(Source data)
────────

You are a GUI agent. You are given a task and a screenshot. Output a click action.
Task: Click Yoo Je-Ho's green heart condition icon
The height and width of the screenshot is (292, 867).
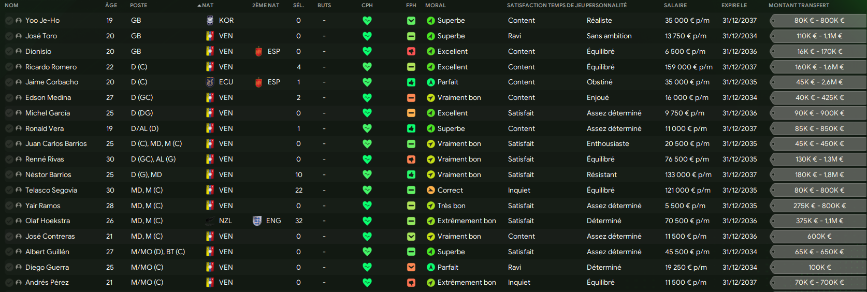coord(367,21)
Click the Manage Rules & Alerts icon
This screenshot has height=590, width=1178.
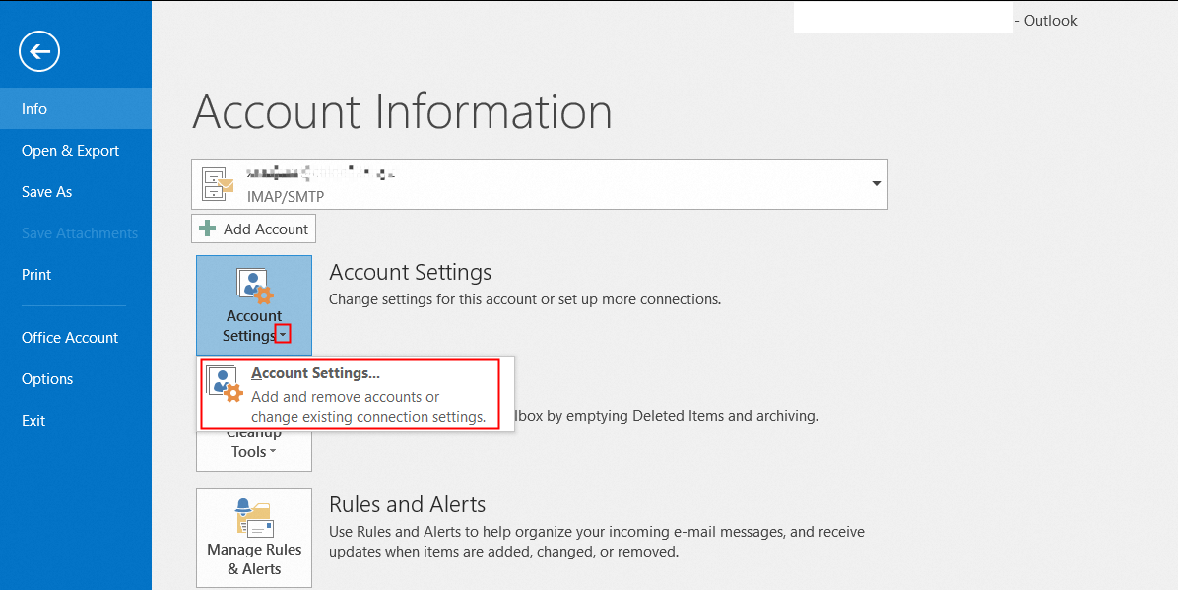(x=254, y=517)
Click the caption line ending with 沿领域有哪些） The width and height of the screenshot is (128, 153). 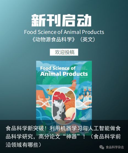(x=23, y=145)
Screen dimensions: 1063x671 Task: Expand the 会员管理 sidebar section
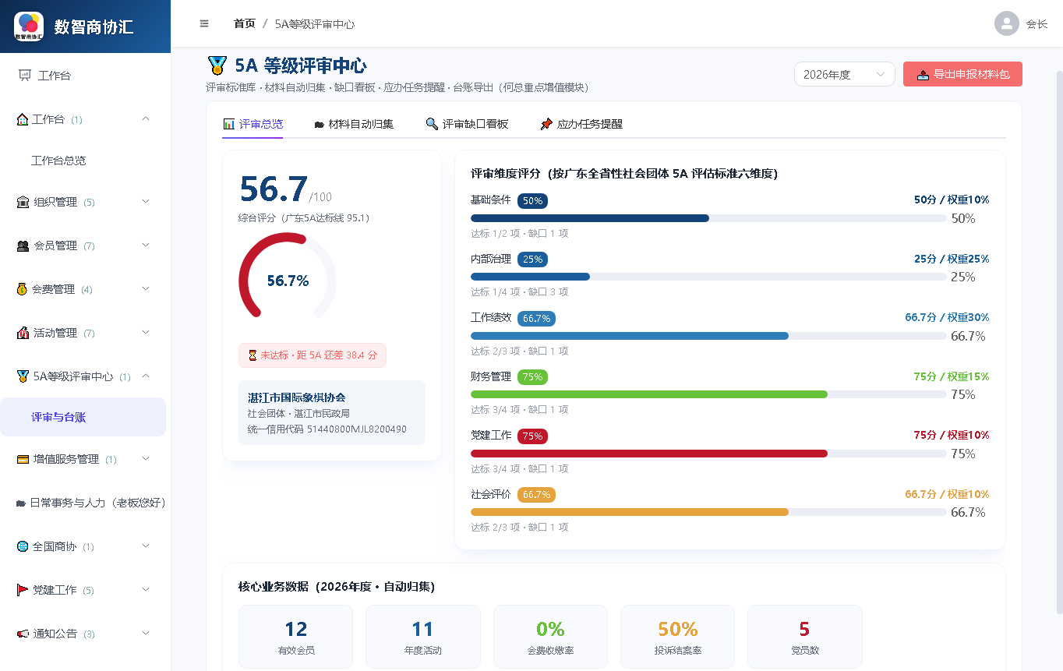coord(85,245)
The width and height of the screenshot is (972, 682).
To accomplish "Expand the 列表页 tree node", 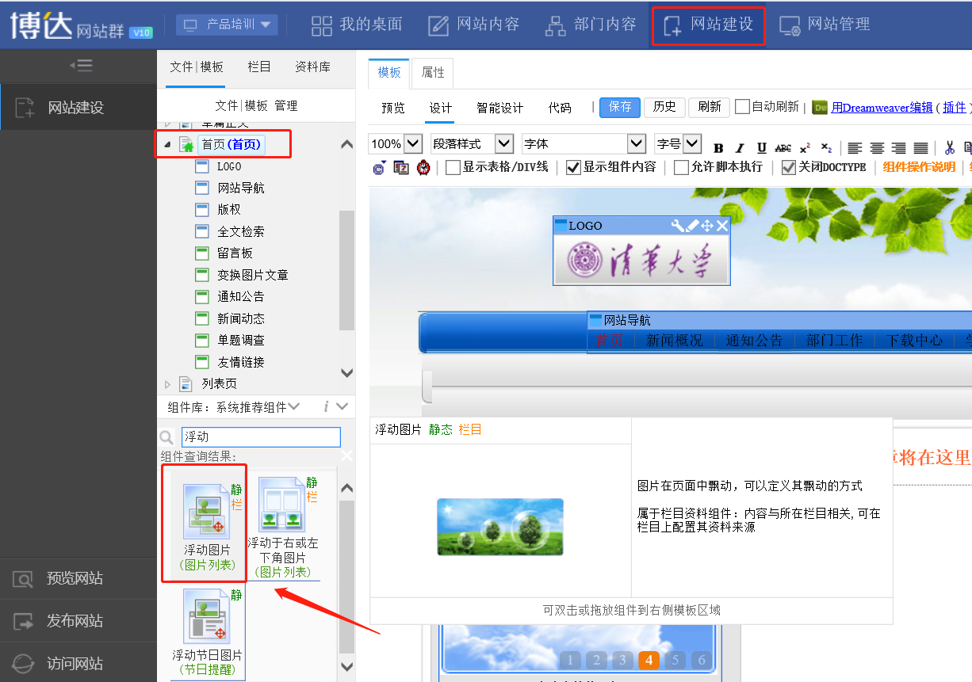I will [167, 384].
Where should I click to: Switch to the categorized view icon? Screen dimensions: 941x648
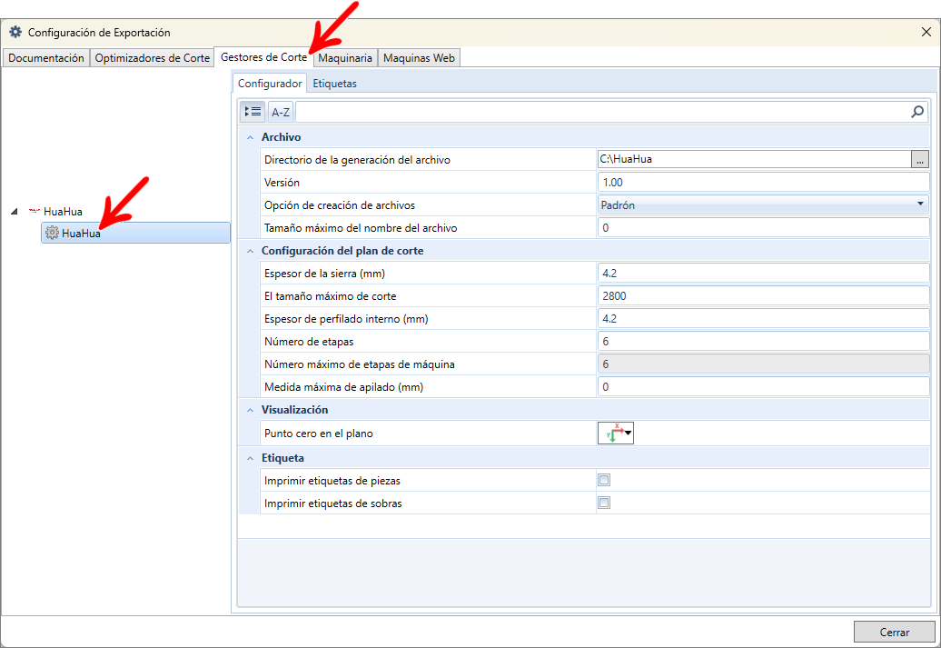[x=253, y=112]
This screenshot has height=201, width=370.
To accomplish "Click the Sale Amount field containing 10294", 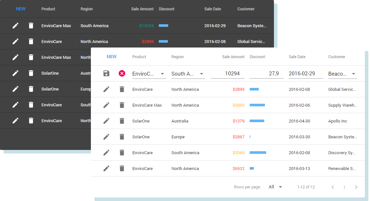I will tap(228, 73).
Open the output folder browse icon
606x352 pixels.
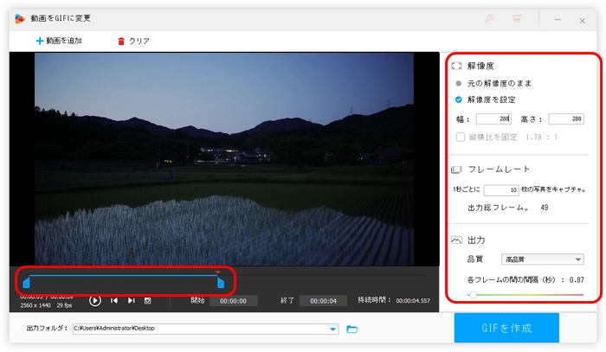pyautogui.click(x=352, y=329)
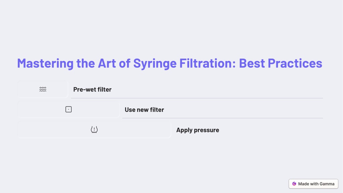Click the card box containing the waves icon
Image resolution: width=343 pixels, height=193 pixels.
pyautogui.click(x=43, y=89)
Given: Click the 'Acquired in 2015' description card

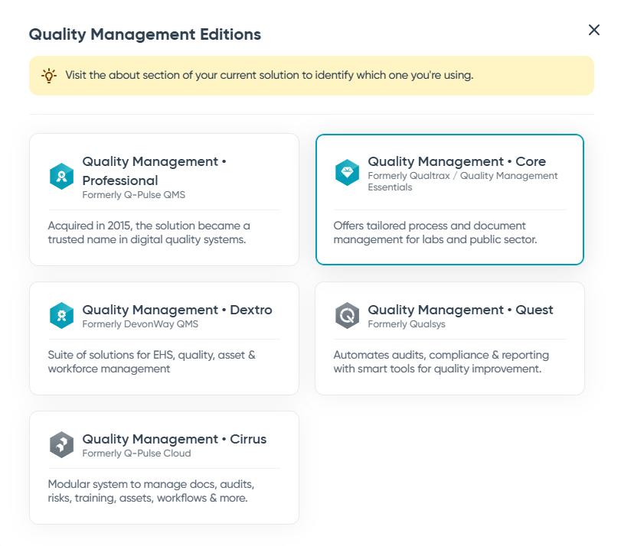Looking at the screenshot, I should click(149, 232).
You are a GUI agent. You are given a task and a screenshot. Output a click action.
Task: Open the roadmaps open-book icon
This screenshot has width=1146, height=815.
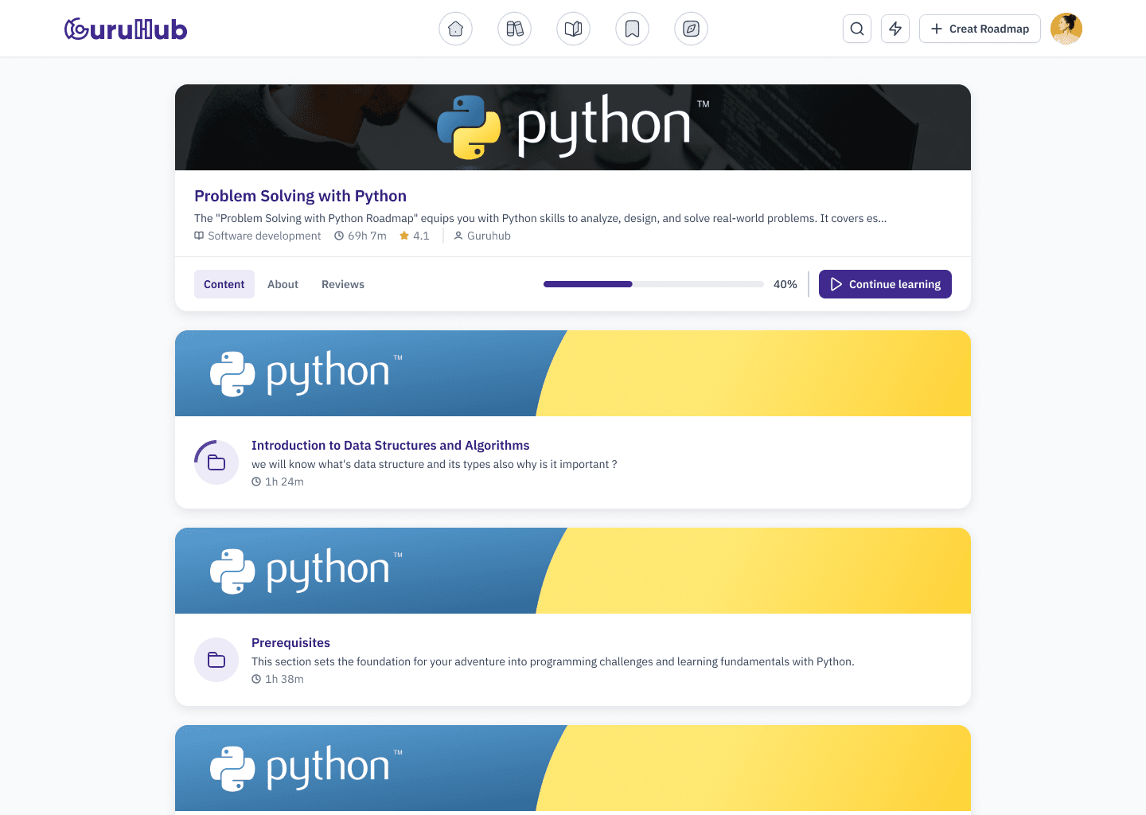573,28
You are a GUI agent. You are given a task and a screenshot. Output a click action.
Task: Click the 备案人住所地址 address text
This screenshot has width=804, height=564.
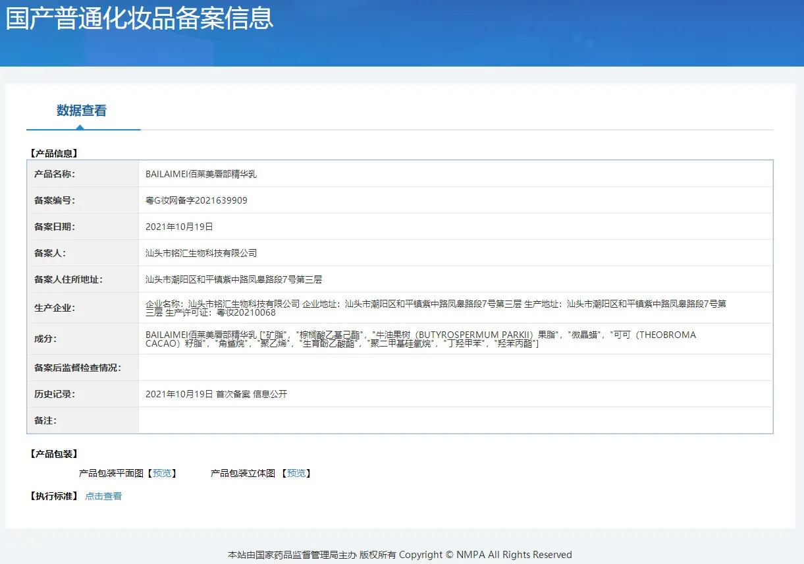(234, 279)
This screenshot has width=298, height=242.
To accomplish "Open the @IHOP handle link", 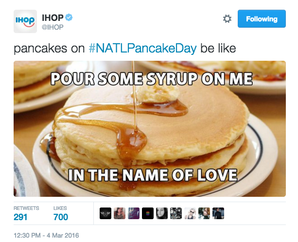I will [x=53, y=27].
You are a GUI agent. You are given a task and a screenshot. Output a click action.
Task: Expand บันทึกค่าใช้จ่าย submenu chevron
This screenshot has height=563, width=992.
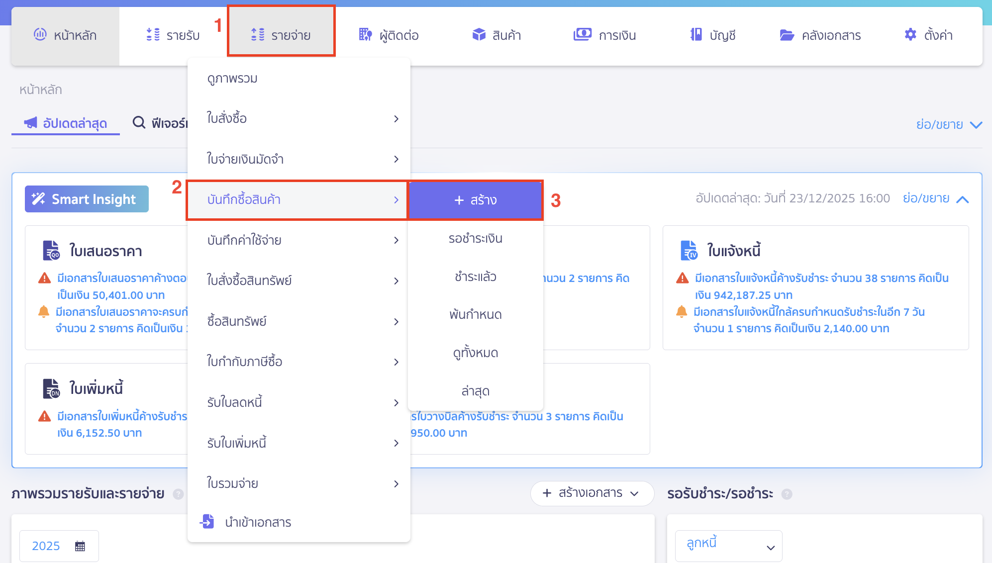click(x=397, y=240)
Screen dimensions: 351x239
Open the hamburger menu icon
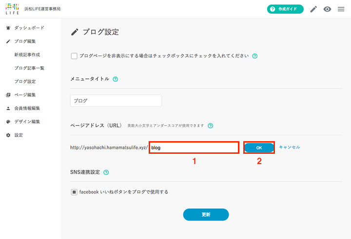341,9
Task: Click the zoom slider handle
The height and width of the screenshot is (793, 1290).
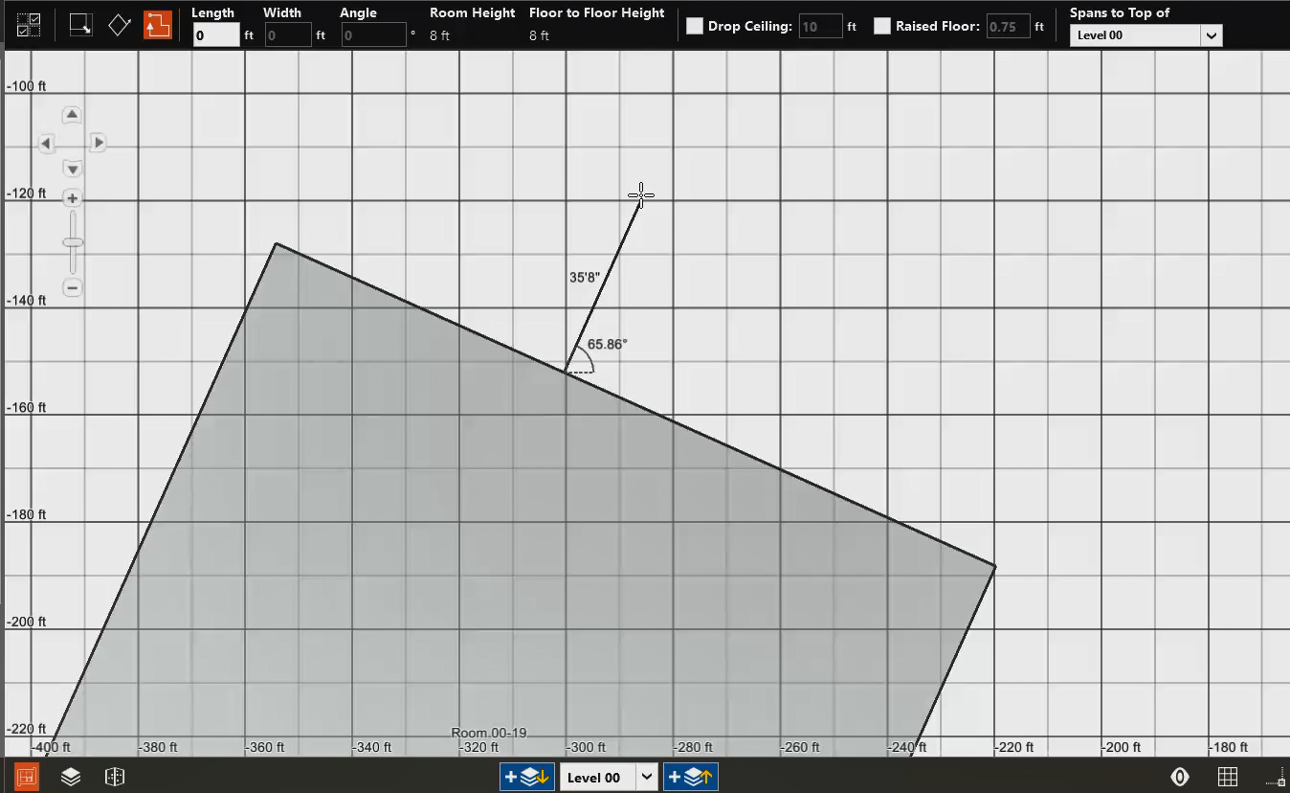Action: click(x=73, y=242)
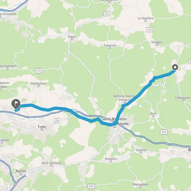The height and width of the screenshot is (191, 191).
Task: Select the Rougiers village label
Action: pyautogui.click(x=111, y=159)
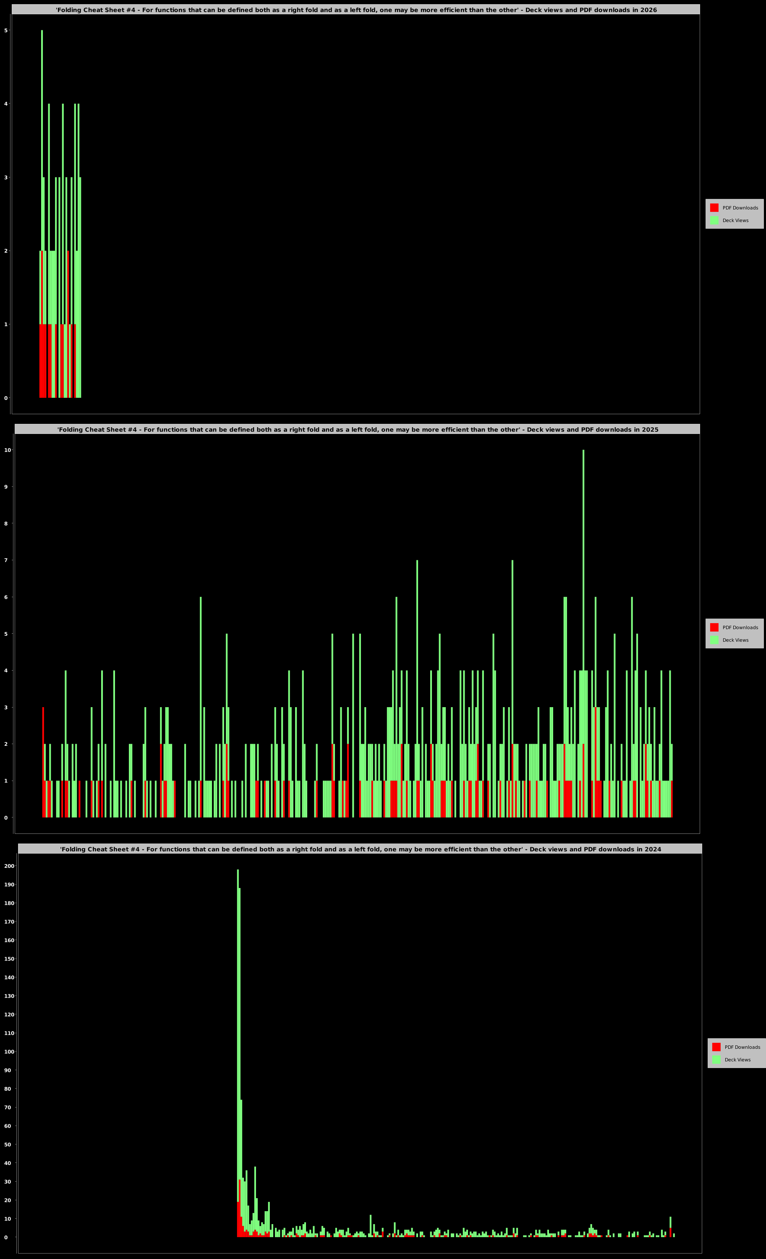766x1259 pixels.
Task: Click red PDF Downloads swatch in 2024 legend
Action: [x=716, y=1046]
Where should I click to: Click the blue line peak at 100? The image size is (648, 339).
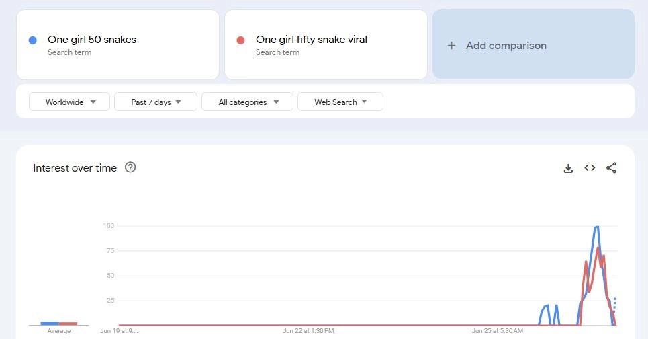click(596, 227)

────────

WHAT YOU NEED TO DO: Using the data above, copy exactly the lines from the one containing "Screen dimensions: 351x239" to the one containing "Task: Click the zoom slider handle", inclusive. Exclude the pictures.

OUTPUT:
Screen dimensions: 351x239
Open the hamburger menu icon
341,9
Task: Click the zoom slider handle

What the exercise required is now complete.